▸ **TEXTO DE PARTIDA**:
Por Fernando E. Alvarado.

La fe en la verdadera encarnación del Hijo de Dios es el signo distintivo de la fe cristiana genuina y ortodoxa: «En esto conoced el Espíritu de Dios: Todo espíritu que confiesa que Jesucristo ha venido en carne, es de Dios.» (1 Juan 4:2). Esa ha sido la alegre convicción de la Iglesia desde sus comienzos, incluso a través de su himnología, cuando cantaba, ya en el primer siglo, acerca del gran “Misterio de la piedad”, es decir, de la Encarnación del Dios-Hijo:

“Dios fue manifestado en carne,Justificado en el Espíritu, Visto de los ángeles, Predicado a los gentiles, Creído en el mundo, Recibido arriba en gloria.” (1 Timoteo 3, 16)

No exageramos al afirmar que la doctrina de la Encarnación es fundamental en la teología cristiana. Dicha doctrina se refiere a la creencia de que Dios se hizo hombre en la persona de Jesucristo. La Encarnación se centra en la idea de que la Segunda Persona de la Trinidad, el Hijo, asumió la naturaleza humana sin dejar de ser completamente divino. Esto significa que Jesucristo es verdaderamente Dios y verdaderamente hombre al mismo tiempo, sin mezcla ni confusión de las dos naturalezas.

La Encarnación es esencial para la redención humana, ya que a través de la unión de la naturaleza divina y humana en Jesucristo, Dios reconcilia la humanidad consigo misma. La epístola a los Hebreos presenta una profunda reflexión teológica sobre la persona de Jesucristo, destacando su papel crucial en la redención de la humanidad. En particular, Hebreos 2:14-18 aborda la necesidad de la encarnación de Cristo, revelando aspectos esenciales de la relación entre el Hijo de Dios y la humanidad. Este pasaje ofrece una perspectiva única sobre la encarnación y su importancia en la obra salvífica, proporcionando fundamentos teológicos que han sido objeto de estudio y contemplación a lo largo de la historia cristiana:

“Así que, por cuanto los hijos participan de carne y sangre, también Jesús participó de lo mismo, para anular mediante la muerte el poder de aquel que tenía el poder de la muerte, es decir, el diablo, y librar a los que por el temor a la muerte, estaban sujetos a esclavitud durante toda la vida. Porque ciertamente no ayuda a los ángeles, sino que ayuda a la descendencia de Abraham. Por tanto, tenía que ser hecho semejante a Sus hermanos en todo, a fin de que llegara a ser un sumo sacerdote misericordioso y fiel en las cosas que a Dios atañen, para hacer propiciación por los pecados del pueblo. Pues por cuanto Él mismo fue tentado en el sufrimiento, es poderoso para socorrer a los que son tentados.” (Hebreos 2:14-18, NBLA)

Entradas de datos almacenadas:
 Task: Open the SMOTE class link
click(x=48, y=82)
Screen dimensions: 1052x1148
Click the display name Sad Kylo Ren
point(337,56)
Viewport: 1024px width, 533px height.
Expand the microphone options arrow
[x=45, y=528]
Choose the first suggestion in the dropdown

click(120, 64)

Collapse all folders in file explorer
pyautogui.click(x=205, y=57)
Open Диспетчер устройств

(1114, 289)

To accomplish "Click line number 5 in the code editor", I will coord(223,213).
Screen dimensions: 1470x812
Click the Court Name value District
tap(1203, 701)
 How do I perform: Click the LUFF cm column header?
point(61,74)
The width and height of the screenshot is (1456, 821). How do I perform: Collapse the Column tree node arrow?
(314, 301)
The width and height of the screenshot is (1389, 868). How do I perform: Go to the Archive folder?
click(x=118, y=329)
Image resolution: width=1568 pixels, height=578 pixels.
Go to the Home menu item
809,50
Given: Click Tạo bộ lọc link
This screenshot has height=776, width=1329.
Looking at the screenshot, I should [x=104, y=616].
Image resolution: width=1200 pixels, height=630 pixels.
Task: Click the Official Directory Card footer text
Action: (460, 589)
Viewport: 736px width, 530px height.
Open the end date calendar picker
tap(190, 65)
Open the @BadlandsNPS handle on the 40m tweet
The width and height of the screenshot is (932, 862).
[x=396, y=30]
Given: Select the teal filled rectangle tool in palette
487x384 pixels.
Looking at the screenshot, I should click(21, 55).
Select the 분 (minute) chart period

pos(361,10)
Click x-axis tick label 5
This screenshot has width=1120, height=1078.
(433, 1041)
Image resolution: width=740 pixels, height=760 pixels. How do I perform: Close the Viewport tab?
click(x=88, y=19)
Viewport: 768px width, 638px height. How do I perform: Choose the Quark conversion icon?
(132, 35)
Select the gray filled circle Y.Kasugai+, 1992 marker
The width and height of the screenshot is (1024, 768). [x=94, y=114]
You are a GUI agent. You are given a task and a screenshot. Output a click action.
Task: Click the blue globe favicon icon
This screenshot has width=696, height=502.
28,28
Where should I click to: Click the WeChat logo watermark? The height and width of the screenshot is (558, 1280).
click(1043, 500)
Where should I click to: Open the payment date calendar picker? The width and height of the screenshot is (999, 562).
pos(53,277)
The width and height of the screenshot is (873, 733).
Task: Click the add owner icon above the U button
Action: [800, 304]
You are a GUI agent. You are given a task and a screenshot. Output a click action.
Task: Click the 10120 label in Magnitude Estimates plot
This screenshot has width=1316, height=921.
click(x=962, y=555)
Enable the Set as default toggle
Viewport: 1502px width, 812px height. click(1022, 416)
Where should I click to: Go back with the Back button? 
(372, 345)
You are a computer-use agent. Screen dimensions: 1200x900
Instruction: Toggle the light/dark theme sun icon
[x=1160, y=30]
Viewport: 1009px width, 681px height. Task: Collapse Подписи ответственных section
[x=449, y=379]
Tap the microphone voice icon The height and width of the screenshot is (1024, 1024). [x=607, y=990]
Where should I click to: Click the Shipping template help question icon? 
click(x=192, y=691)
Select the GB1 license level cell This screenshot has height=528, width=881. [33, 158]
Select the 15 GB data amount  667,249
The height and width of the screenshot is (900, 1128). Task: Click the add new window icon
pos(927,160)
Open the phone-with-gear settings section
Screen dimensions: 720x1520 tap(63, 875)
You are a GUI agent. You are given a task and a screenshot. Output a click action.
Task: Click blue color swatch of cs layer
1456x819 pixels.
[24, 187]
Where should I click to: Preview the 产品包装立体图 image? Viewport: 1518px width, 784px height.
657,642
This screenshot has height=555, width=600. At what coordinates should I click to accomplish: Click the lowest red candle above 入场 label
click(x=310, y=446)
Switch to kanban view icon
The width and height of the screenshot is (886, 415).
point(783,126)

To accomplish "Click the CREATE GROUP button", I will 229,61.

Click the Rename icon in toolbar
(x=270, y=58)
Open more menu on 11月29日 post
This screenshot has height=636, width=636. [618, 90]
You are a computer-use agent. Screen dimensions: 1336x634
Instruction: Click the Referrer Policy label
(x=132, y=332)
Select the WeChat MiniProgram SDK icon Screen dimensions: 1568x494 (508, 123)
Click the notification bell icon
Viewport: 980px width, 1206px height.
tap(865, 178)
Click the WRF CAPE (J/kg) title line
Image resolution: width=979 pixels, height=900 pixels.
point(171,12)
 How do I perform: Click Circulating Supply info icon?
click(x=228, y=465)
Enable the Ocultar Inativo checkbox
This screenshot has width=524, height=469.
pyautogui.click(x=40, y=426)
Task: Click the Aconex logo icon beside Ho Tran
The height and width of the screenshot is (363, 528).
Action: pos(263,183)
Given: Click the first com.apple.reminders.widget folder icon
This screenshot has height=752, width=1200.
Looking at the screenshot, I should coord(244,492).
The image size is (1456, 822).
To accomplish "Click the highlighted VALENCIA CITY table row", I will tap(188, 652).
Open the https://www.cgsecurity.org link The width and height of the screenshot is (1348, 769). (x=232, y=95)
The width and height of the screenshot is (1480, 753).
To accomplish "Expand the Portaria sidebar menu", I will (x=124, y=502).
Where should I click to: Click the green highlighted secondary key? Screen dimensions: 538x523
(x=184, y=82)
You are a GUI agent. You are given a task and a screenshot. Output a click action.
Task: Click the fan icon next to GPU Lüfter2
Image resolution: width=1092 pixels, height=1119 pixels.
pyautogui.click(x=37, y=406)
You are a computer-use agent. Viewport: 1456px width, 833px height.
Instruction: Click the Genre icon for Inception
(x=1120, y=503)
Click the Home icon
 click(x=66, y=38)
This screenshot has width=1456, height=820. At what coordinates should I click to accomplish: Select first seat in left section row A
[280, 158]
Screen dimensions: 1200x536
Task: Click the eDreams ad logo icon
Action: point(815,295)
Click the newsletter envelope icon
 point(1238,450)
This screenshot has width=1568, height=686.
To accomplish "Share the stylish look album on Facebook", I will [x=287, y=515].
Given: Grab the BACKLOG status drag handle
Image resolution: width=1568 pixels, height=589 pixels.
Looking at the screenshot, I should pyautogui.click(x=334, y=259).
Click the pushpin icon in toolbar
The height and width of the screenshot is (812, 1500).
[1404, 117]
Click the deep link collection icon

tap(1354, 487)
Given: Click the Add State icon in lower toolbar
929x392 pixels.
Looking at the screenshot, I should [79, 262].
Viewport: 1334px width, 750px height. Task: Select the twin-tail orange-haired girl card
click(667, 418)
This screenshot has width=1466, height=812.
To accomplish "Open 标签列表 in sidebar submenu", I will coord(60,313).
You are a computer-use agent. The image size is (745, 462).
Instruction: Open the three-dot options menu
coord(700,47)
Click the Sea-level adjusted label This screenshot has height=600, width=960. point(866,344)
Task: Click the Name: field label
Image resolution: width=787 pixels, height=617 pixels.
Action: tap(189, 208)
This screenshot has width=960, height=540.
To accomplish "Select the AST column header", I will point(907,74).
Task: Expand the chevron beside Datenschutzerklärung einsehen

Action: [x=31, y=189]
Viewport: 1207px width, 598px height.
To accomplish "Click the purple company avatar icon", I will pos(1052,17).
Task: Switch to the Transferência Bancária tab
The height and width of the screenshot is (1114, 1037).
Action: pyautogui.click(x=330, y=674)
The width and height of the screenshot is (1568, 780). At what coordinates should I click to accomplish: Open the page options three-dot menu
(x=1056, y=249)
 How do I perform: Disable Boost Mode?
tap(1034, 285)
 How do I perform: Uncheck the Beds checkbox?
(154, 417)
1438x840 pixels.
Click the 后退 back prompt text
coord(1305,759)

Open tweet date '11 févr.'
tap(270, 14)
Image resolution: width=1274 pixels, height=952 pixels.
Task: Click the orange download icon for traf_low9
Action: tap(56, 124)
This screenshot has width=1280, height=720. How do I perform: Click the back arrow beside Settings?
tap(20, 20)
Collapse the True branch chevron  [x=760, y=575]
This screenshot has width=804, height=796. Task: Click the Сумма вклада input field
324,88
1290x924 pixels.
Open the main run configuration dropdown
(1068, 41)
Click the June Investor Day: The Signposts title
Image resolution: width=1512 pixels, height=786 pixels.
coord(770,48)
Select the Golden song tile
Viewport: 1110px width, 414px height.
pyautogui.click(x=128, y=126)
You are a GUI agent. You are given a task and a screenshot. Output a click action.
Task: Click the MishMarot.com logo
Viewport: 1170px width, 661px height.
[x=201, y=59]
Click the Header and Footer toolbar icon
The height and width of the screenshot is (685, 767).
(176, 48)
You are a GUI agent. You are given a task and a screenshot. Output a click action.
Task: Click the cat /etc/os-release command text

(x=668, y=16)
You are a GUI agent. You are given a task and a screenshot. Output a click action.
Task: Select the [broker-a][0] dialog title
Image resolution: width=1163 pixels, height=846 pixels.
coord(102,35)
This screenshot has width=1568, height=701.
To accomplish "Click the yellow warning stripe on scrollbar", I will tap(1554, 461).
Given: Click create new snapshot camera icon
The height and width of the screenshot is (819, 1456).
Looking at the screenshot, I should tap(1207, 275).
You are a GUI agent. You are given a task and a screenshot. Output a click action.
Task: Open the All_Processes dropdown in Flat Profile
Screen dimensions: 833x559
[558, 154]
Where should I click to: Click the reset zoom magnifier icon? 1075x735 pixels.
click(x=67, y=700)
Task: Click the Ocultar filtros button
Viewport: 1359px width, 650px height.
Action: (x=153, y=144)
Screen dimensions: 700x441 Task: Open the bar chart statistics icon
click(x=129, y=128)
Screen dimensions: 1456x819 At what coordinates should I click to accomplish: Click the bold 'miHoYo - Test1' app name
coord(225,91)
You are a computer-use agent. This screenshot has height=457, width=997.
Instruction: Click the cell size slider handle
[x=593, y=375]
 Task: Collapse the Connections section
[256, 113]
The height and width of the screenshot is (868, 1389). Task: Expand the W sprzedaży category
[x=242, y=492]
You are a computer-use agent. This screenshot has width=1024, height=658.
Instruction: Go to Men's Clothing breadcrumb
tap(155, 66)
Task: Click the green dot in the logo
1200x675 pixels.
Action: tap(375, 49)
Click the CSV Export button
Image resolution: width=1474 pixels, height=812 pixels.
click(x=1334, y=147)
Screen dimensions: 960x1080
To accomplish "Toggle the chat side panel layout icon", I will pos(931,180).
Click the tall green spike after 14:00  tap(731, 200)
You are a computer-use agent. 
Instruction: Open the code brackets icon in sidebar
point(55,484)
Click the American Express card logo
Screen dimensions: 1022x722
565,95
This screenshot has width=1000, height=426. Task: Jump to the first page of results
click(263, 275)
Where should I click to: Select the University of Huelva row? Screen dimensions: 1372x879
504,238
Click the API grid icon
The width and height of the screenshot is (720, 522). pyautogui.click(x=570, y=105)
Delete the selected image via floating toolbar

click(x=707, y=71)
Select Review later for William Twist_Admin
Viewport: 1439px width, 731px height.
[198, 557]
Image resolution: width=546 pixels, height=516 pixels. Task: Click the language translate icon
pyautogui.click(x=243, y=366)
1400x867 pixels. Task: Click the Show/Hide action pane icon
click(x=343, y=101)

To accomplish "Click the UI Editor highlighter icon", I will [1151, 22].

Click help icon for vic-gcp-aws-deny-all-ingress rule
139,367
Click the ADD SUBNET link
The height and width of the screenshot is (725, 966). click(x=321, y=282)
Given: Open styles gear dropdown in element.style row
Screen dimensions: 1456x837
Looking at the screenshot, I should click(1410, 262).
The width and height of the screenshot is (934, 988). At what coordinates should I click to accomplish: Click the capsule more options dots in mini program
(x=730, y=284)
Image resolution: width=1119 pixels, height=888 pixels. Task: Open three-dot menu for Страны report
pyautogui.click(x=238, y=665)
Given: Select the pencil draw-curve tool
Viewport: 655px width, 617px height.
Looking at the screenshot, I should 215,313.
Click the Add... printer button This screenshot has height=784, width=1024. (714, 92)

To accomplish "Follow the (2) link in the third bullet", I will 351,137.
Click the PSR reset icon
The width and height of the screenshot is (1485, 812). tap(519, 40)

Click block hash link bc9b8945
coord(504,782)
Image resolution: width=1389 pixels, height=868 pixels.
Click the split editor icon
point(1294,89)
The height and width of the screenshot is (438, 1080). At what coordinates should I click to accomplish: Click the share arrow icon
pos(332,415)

▸ **TAREAS**:
**1)** Reproduce el fragmento del texto sobre la Encarnación que empieza en "La fe en la" y acaba en "Timoteo 3, 16)".
**2)** Contesta estas preguntas con lo que dice el texto sobre la Encarnación:
(a) ¿Qué pasaje de la epístola a los Hebreos aborda la necesidad de la encarnación de Cristo?
(b) ¿Desde qué siglo cantaba ya la Iglesia acerca del "Misterio de la piedad"?
(c) ¿Qué Persona de la Trinidad asumió la naturaleza humana?

▸ **RESPUESTAS**:
**1)**
La fe en la verdadera encarnación del Hijo de Dios es el signo distintivo de la fe cristiana genuina y ortodoxa: «En esto conoced el Espíritu de Dios: Todo espíritu que confiesa que Jesucristo ha venido en carne, es de Dios.» (1 Juan 4:2). Esa ha sido la alegre convicción de la Iglesia desde sus comienzos, incluso a través de su himnología, cuando cantaba, ya en el primer siglo, acerca del gran “Misterio de la piedad”, es decir, de la Encarnación del Dios-Hijo:

“Dios fue manifestado en carne,Justificado en el Espíritu, Visto de los ángeles, Predicado a los gentiles, Creído en el mundo, Recibido arriba en gloria.” (1 Timoteo 3, 16)

**2)**
(a) Hebreos 2:14-18.
(b) Desde el primer siglo.
(c) La Segunda Persona, el Hijo.